→ Collected data
╔══

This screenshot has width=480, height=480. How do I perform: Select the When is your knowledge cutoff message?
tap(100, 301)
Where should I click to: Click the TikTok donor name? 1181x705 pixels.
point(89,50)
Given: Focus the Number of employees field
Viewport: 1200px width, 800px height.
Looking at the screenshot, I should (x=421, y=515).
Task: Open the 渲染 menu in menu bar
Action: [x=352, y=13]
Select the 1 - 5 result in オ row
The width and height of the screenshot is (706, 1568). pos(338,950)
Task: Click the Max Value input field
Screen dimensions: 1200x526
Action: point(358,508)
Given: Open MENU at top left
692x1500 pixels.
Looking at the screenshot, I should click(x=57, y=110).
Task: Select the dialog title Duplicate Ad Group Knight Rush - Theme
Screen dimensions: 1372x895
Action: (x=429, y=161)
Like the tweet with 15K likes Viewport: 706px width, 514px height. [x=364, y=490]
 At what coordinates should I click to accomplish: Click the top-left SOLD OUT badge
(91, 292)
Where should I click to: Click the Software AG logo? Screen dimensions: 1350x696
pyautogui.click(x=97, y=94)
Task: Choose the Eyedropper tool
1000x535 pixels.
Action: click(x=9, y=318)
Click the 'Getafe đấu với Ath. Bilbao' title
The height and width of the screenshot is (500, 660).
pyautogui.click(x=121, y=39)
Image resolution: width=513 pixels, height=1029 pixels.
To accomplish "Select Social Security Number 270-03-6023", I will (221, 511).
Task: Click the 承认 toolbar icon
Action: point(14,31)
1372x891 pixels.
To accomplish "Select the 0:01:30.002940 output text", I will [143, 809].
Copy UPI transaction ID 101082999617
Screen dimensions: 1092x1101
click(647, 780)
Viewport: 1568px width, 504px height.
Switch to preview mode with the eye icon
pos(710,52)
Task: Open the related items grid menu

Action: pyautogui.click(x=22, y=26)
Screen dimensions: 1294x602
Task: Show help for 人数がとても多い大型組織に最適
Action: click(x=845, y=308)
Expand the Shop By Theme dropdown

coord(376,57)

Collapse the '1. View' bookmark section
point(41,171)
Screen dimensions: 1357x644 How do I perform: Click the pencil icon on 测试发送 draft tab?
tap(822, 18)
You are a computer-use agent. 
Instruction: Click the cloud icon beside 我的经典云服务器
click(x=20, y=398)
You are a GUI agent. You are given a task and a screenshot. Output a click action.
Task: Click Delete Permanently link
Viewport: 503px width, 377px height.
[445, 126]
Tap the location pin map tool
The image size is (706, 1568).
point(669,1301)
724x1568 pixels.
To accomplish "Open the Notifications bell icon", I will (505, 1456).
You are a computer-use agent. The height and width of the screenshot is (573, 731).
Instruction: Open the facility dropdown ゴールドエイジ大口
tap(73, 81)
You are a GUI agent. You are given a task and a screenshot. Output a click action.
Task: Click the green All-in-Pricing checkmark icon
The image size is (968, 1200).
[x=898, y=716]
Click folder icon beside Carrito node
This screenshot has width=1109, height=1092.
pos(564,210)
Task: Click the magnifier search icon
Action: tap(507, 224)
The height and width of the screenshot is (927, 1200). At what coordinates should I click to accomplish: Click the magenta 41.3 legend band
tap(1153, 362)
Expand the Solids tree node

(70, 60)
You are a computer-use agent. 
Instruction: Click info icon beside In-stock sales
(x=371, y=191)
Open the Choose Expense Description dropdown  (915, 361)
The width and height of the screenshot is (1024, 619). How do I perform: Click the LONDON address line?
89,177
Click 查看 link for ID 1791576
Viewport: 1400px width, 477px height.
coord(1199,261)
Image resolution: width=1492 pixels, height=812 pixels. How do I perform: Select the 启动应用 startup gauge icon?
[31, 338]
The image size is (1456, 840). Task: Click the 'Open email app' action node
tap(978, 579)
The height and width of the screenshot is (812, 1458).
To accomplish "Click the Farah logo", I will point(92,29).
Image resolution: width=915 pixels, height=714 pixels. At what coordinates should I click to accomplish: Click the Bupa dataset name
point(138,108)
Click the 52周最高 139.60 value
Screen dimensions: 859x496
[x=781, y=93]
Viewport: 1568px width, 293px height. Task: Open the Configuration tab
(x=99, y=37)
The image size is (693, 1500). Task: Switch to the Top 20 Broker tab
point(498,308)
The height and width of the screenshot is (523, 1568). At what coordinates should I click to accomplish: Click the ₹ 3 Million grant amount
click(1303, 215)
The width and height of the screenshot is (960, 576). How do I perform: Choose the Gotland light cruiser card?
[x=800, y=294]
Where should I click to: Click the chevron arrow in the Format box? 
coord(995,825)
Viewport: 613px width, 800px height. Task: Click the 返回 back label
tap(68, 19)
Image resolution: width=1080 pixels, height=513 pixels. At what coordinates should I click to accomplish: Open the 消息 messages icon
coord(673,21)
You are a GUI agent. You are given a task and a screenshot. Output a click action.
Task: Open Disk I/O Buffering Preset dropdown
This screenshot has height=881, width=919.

╚══

→ YOUR TASK
Scan the lines above for "title", then copy every one that has it.

→ TASK RESPONSE
Task: Select the dialog title Duplicate Ad Group Knight Rush - Theme
Click the 'Getafe đấu với Ath. Bilbao' title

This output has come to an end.